Они были вместе уже двести лет, но Гангрел не уставал восхищаться своей избранницей. Он был готов любоваться ею вечно. Шарлотта Малкавиан — кровавая фея Москвы.

Шарлотта открыла глаза, улыбнулась:

— Лазарь! — Выражение глаз немного необычное, диковатое — Малкавианы не зря считались чуточку сумасшедшими.

Он склонился и поцеловал ее в полные красные губы, отличительный признак всех масанов.

— Я соскучился.

Почувствовал дрожь ее губ — Жажда приближается. Шарлотта поняла, чуть приподнялась, обхватила Лазаря за шею, он помог ей выбраться из ванны, мельком погладил вытатуированную возле пупка гремучую змею, накинул на плечи белый шелковый халат, сразу же покрывшийся красными ожогами. Шарлотта была высокой, одного роста с ним, с сильными плечами, хорошо развитой грудью и крепкими, стройными ногами. Ее бледная кожа жадно впитывала остатки крови.

— Мы должны уехать сегодня. — Ее губы щекотали шею Гангрела. — Жажда близка.

— Я не могу. — Он обнял ее за талию, заглянул в прекрасные глаза. Зрачки слишком расширены. Жажда.

— Что случилось?

— Кто-то нарушил четвертую Догму. Сантьяга хочет, чтобы я разыскал преступника.

Ее чудные брови страдальчески изогнулись:

— Но я не могу ждать, милый. Я не могу, я поеду одна.

Каждое расставание с Шарлоттой ломало его сильнее Жажды.

— Есть выход, моя любовь. — Лазарь поцеловал ее кудрявые волосы. Свободно рассыпанные их кончики достигали талии Шарлотты. — Сегодня ты сможешь высушить чела.

— У тебя есть контракт для меня?

— Нет. — Гангрел никогда не врал своей любимой. — Но у меня есть возможность раздобыть пищу. Жажда уйдет.

И ей не надо будет уезжать.

— Лазарь! — Шарлотта всем телом прижалась к епископу. — Лазарь, жизнь моя…

Константин

Адрес, указанный на черной карточке, привел Куприянова на тихую улицу, на которой по определению не полагалось бы находиться ночным заведениям.

«В полночь».

Но Куприянов не мог ждать, его «Мерседес» остановился возле указанного дома в четверть двенадцатого.

— Мне с вами? — Володя подозрительно оглядывал сонную улочку.

— Нет. — Константин чувствовал, что пригласительный билет рассчитан на одну персону, и не ошибся.

Тяжелая дверь в торце здания, словно ведущая в подвал, узкая щель магнитного замка. Куприянов вставил в нее пластиковую карточку и вошел в небольшой холл.

— Добрый вечер.

Два короткостриженых быка в строгих костюмах, широкие плечи, низко скошенные лбы. Два огромных ротвейлера в ошейниках с длинными шипами. За спинами охранников — вторая дверь, на белой стене — надпись красной краской (или кровью?):

«Только Дьявол позволит тебе все!»

Подтеки.

— Извините, вы носите оружие?

— Нет.

— Прекрасно. — Охранник изобразил улыбку, но здоровенные ротвейлеры, судя по всему, не очень-то поверили Куприянову. Один из них глухо заворчал.

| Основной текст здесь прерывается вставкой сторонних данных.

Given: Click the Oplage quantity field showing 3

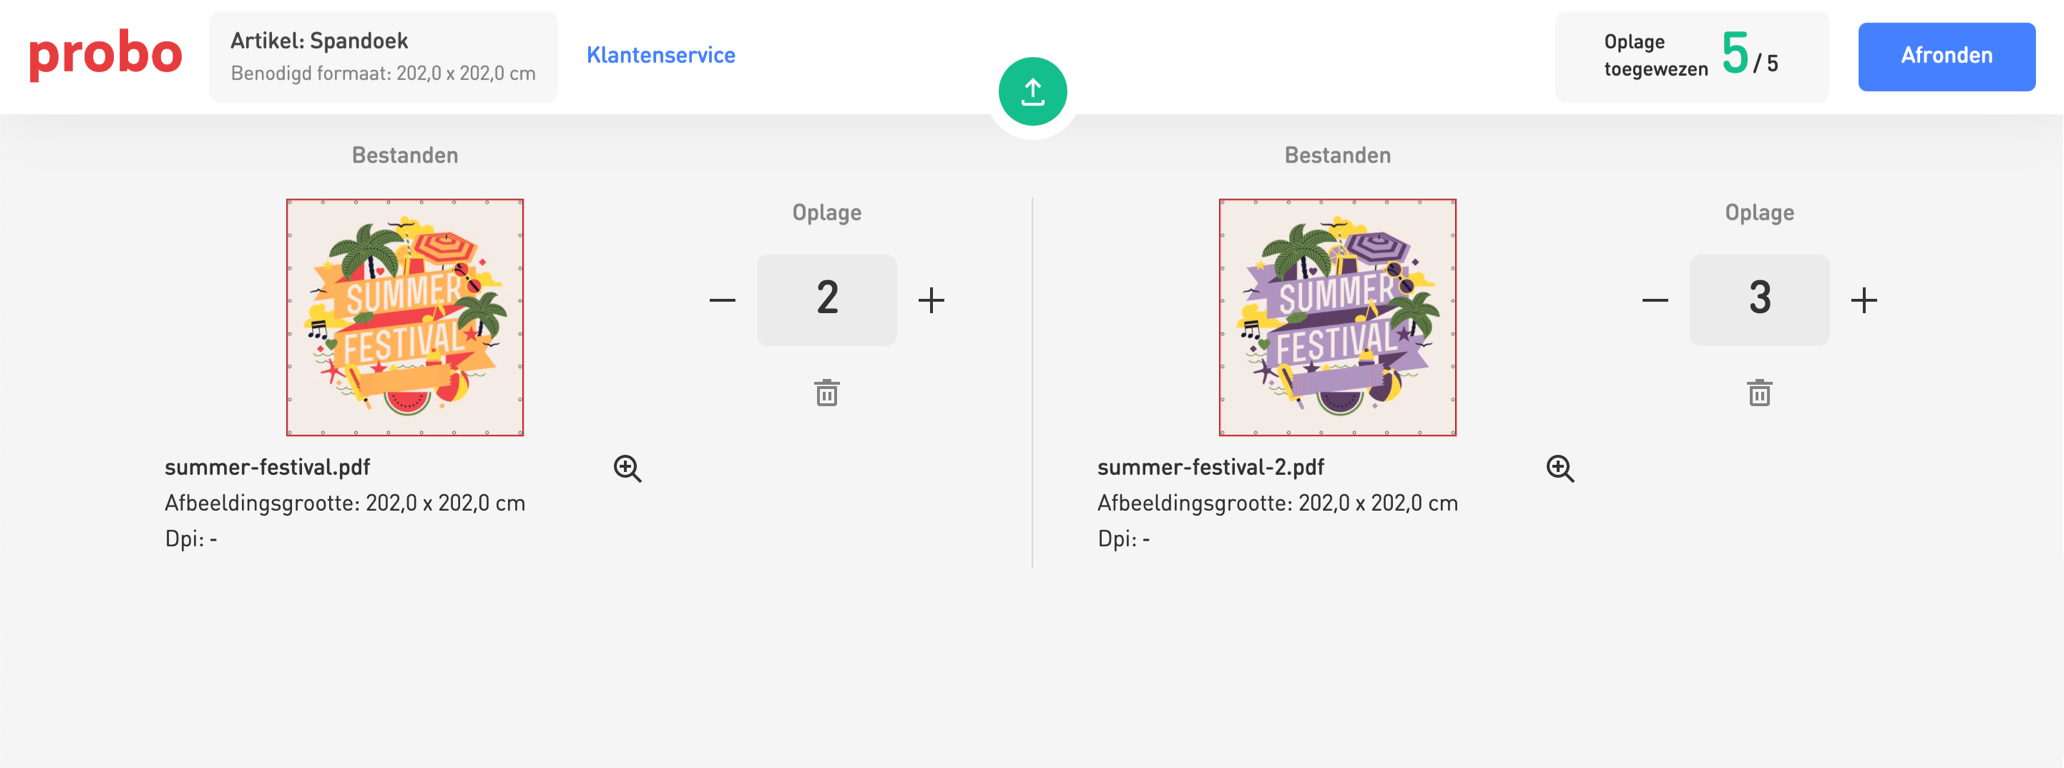Looking at the screenshot, I should click(x=1759, y=300).
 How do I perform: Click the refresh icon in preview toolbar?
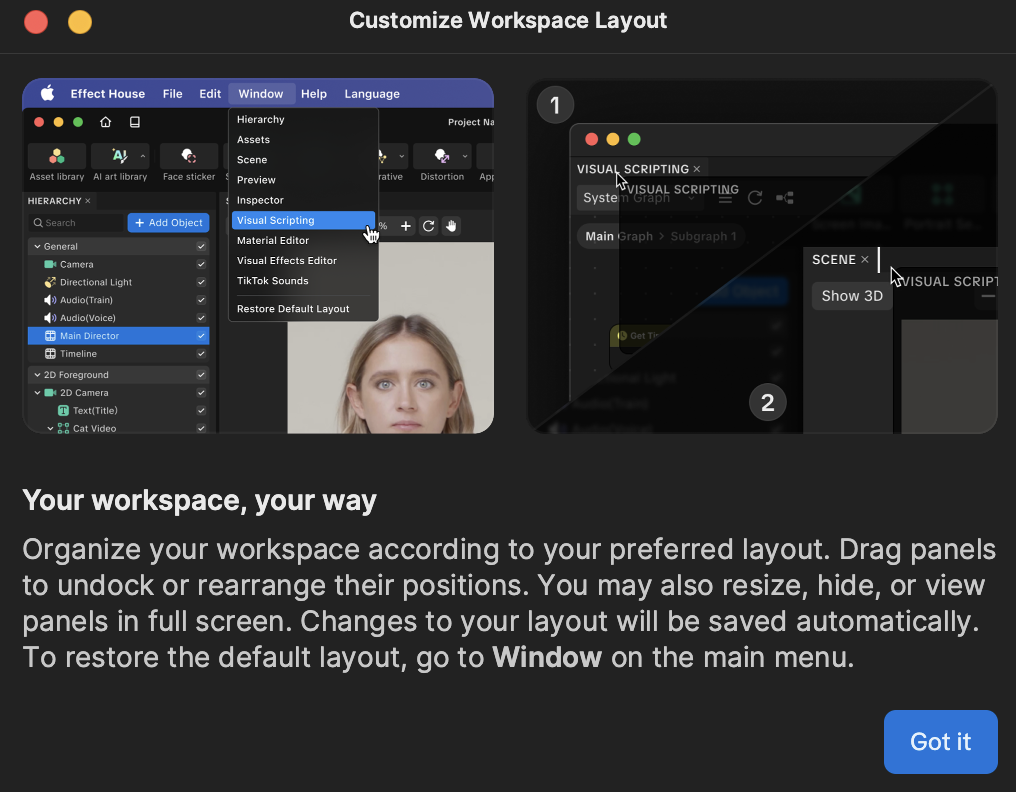tap(428, 226)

Дверь в противоположной стене отворилась, и Константин шагнул в «Заведение Мрака».

Приземистый потолок, полутьма, слабо освещенная барная стойка, столики, расставленные вдоль стен, за одним из них полный мужчина в дорогом костюме, лица не видно — полумрак, у ног — девушка в черном бандаже, лицо скрыто плотной маской, цепочка продета прямо в кожу, мужчина наступил ей на руку, смеется. У стойки две девицы, платья в беспорядке, глаза затуманены, дым самокруток пахнет марихуаной.

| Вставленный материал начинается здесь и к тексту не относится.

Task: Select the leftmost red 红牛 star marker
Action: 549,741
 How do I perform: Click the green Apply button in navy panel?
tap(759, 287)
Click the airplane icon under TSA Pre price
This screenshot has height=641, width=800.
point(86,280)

«Только Дьявол позволит тебе все!»

— Добро пожаловать. — Бритоголовый мальчик лет четырнадцати, глаза подведены, губы накрашены темной помадой, протягивает поводок, цепочка ведет к ошейнику, худенькое тело обтянуто черным латексным комбинезоном.

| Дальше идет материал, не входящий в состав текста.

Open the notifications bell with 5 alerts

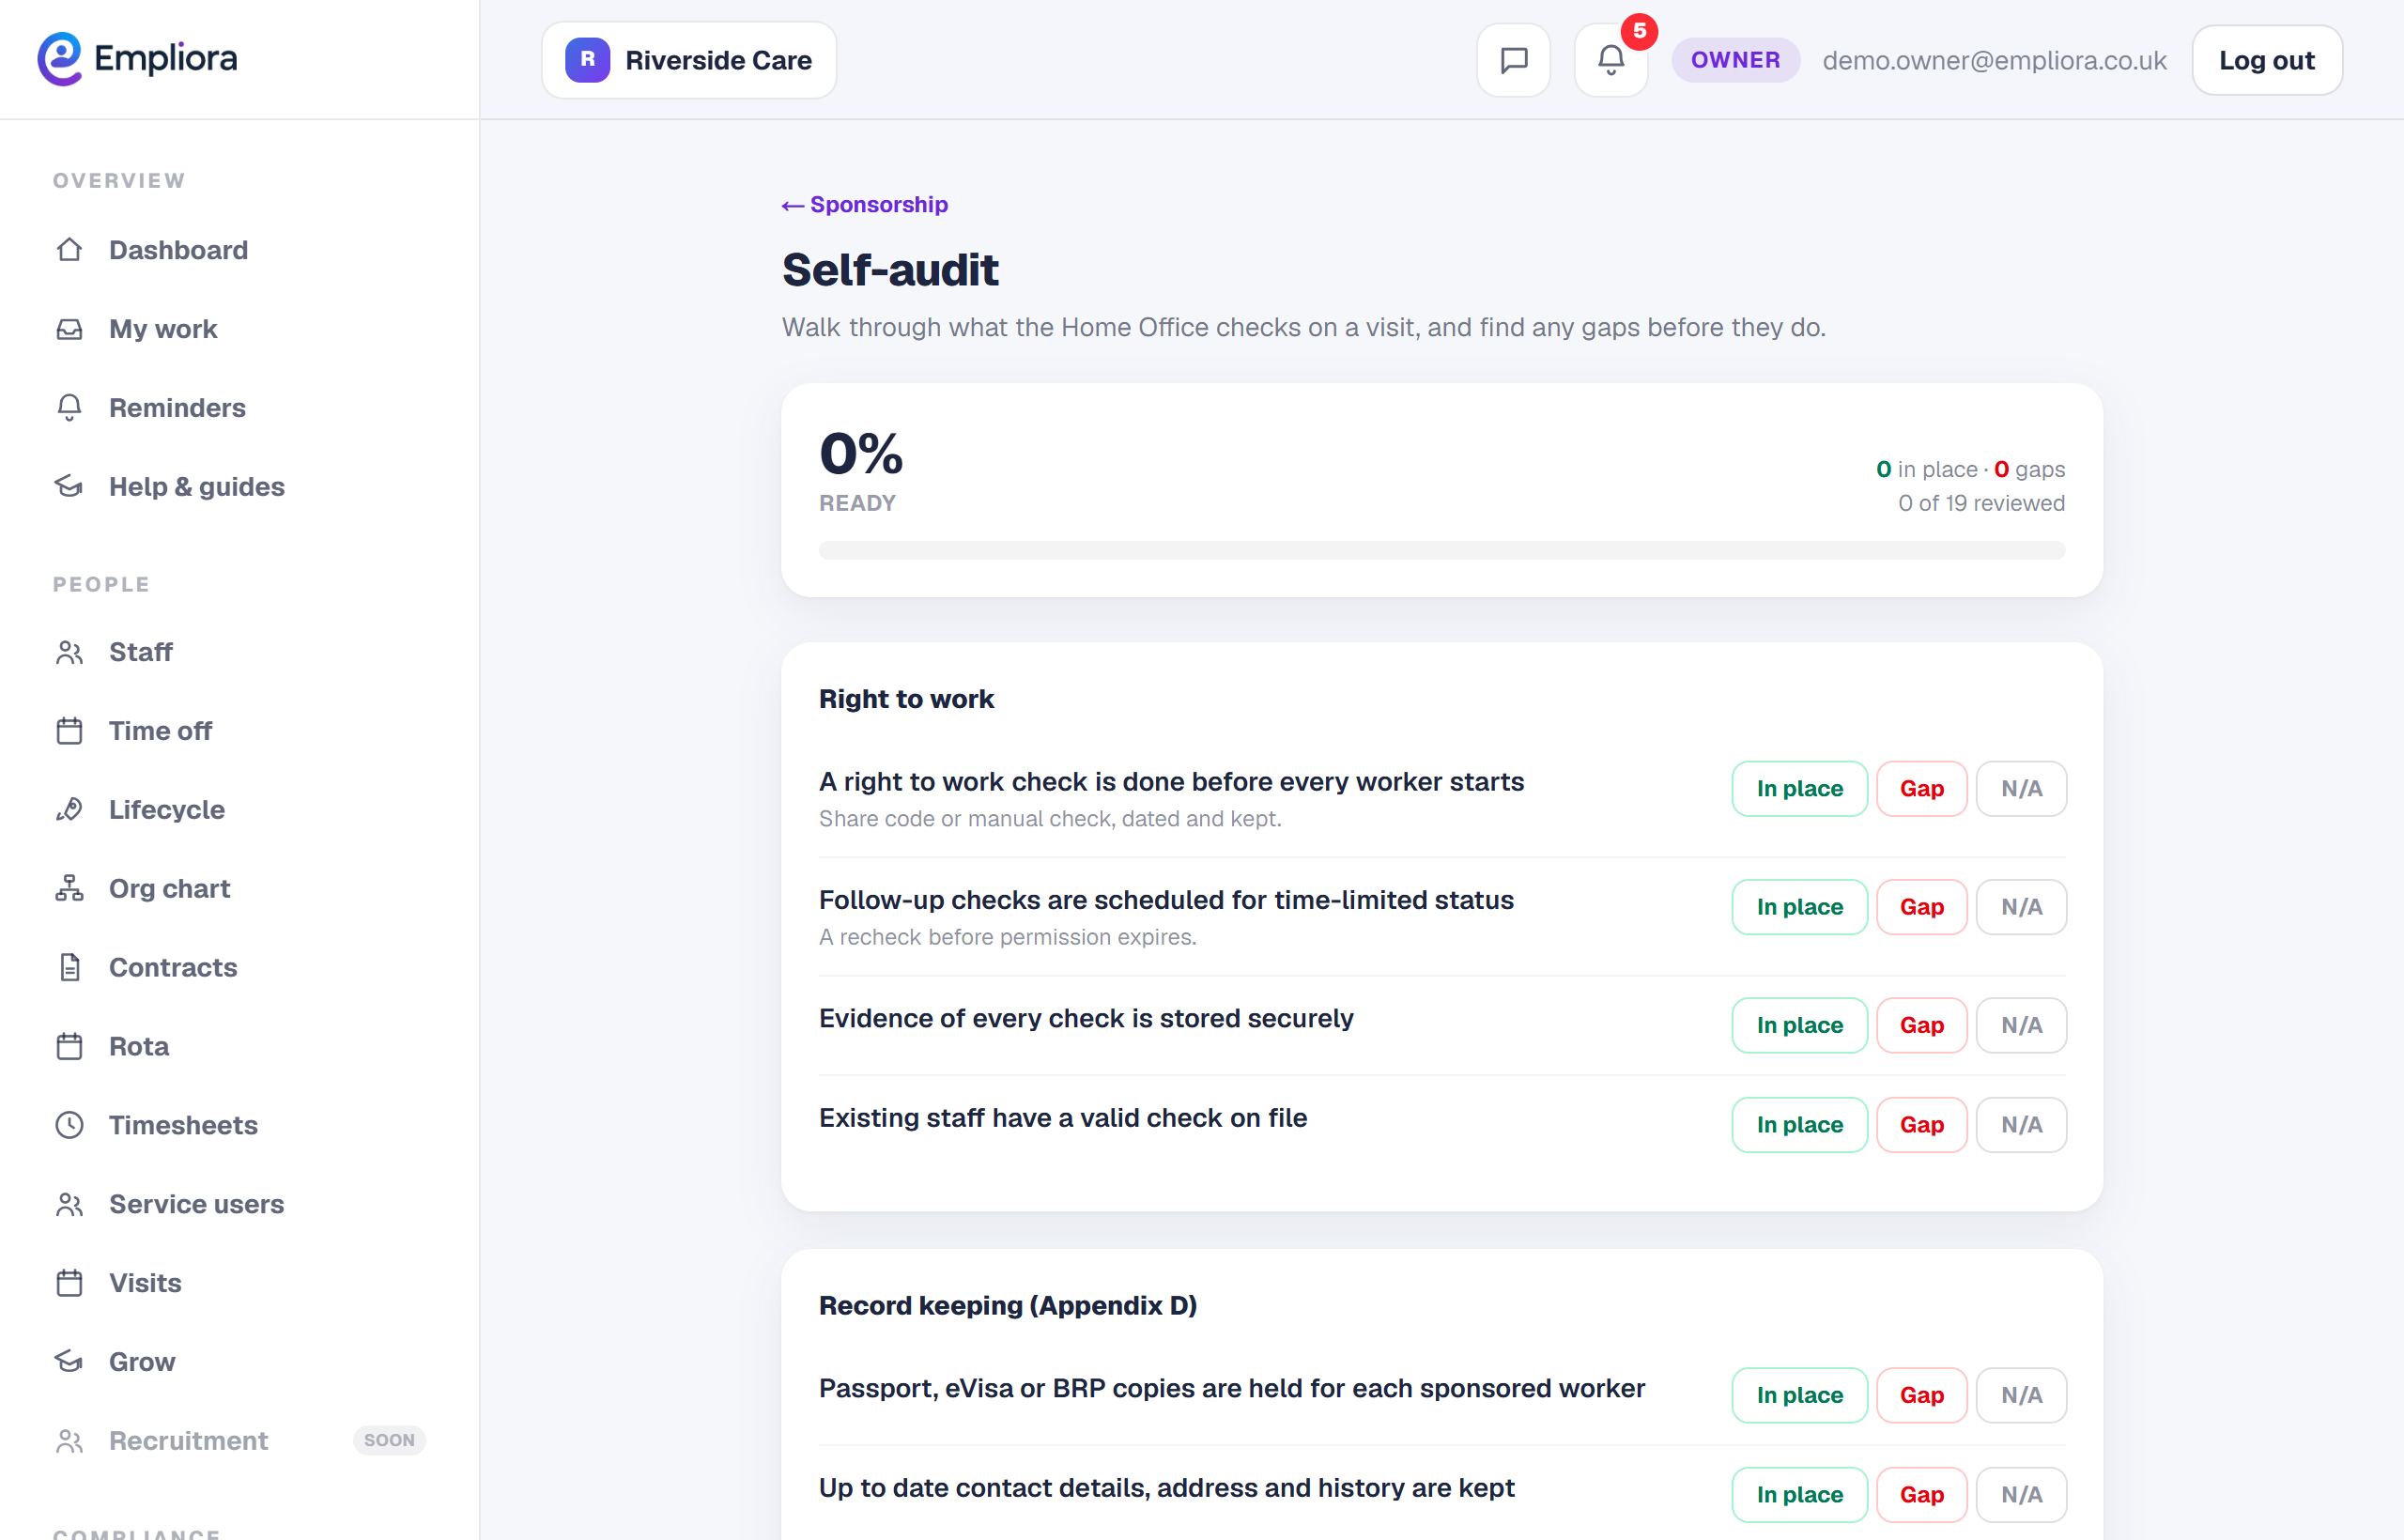(x=1611, y=60)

— Я — Октавио, раб, вы можете делать со мной все, что захотите.

Игра начала увлекать Куприянова. Он взял поводок, резко дернул, заставив мальчика согнуться:

— Все?

— Абсолютно все.

— Я хочу видеть Анну. Ты знаешь ее?

— Я должен проводить вас в ложу. В полночь будет «Жертва Везувия». Вы должны увидеть ее.

— Увидеть Анну?

— Увидеть жертву. «В полночь».

— Веди.

Подиум, на котором разогревали публику полуодетые девицы, был окружен ложами — отдельными кабинетами, рассчитанными на четырех человек. Они были устроены так, что из ложи было видно только то, что происходит на подиуме, соседи же были строго изолированы друг от друга. Куприянов уселся за столик, велел Октавио принести мартини и закурил, безразлично глядя на стриптизерш.